The Death Note Scroll
Wondrous item, artifact
Made from the skin of a long-forgotten, dead archdevil, by a victorious demon prince in the Blood War, The Death Note Scroll still hungers for souls. Every time a new name is written on the scroll, a tiny black diamond appears next to it, holding the name bearer’s soul inside. The scroll never runs out of space, for every time a name is added it stretches and grows a little. The Death Note Scroll is constantly hungry and those who bear it feel a strong urge to add to it the name of their closest foe, annoyance, or even friendly rival. In the black of midnight each night the scroll whispers aloud the names on the scroll in a voice as dry as forgotten paper. It often appears in an unremarkable black case, but when heated by flame, red Abyssal script appears on the outside, telling of a powerful gift within.
Once a name is written on The Death Note Scroll, the creature who’s name is written dies if they have less than 200 hit points. Their soul is trapped in the diamond which appears next to their name and they cannot be revived or brought back in anyway, unless The Death Note Scroll is destroyed. Once a name is added to the scroll, it teleports away to a random location (DM’s choice).
The Death Note Scroll is forged by powerful demonic magic and can only be destroyed by an archdevil or demon prince. Courting the favor of these beings is nigh impossible and those who do, must be prepared to give up much.
I Can’t Sleep
Sometimes players get a little more complicated than creating a city or magic item for your campaign world. My player Ray has a sorcerer PC, Ezra, who at times cannot sleep (he’s rather troubled). Ray took his PC and tied his background into that of Andrew’s Nightshade. Both have the favor of Messia, the queen of the Autumn Court.
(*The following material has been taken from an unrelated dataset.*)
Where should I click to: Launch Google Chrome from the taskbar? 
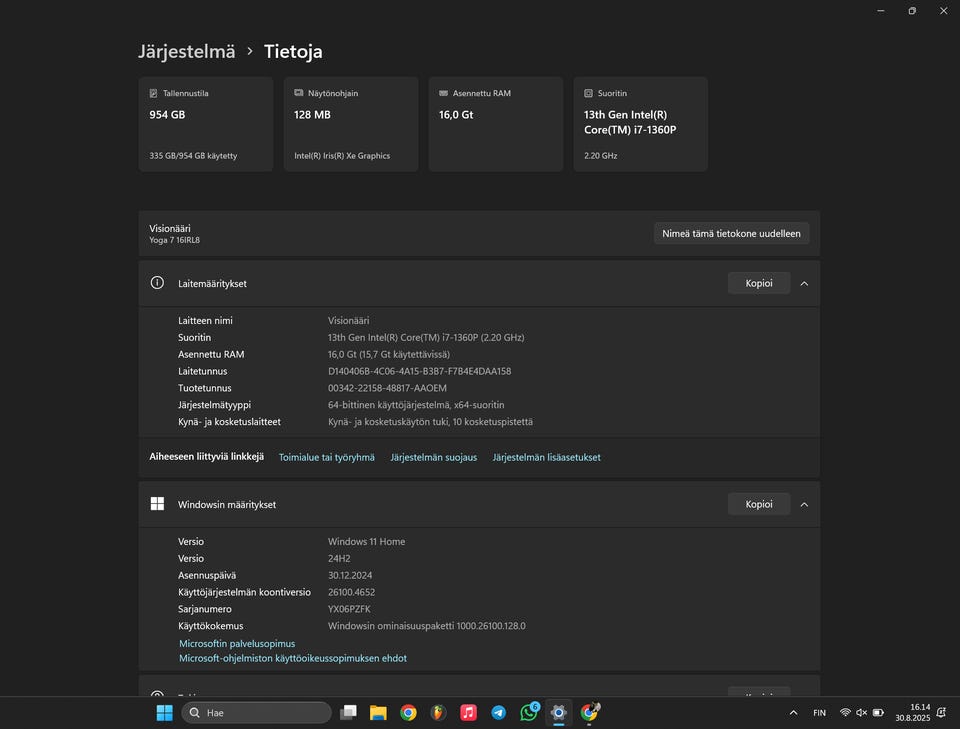pos(408,712)
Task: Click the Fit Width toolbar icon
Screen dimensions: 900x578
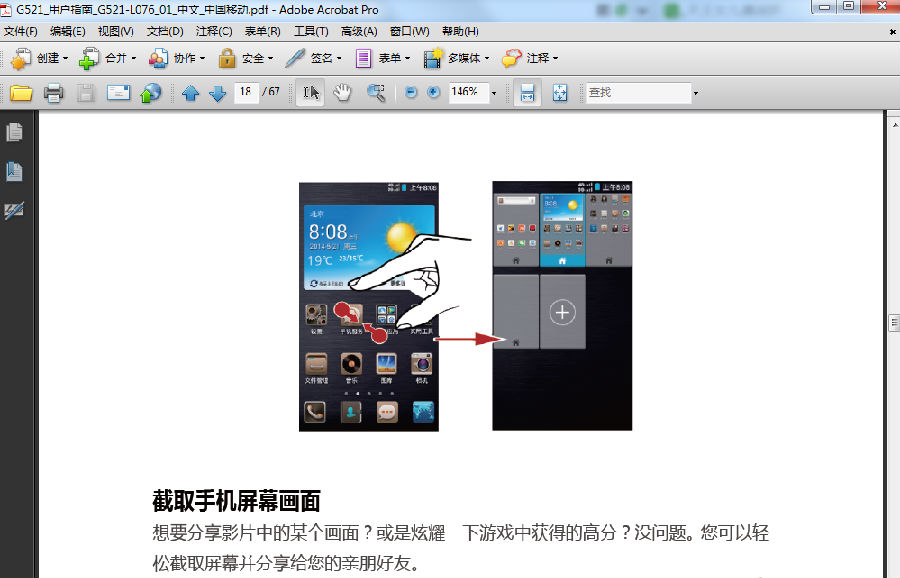Action: 528,92
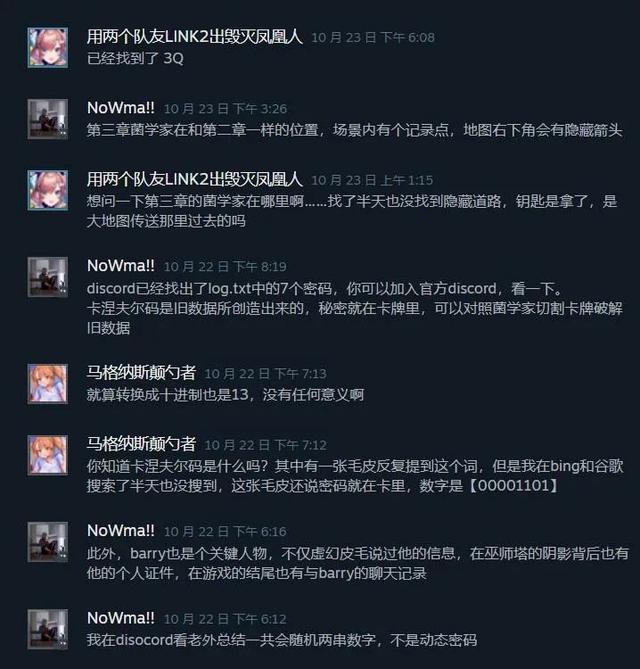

So sometimes Ezra is able to sleep soundly, for Messia takes pity on him and comforts him in his sleep.
Ray wanted to create an insomnia system which would put him at a disadvantage on the nights he did not sleep, but give him a slight edge on the night’s Messia, a powerful Archfey, showed up to help him sleep. I told him I would check it out to make sure it wasn’t giving him a huge advantage, and if it all looked kosher, we’d playtest the mechanic. Here’s what Ray created. Nice work!
Rules Module: Spellcaster Insomnia
You have trouble sleeping. Every time you take an extended rest, roll on the chart for the results below.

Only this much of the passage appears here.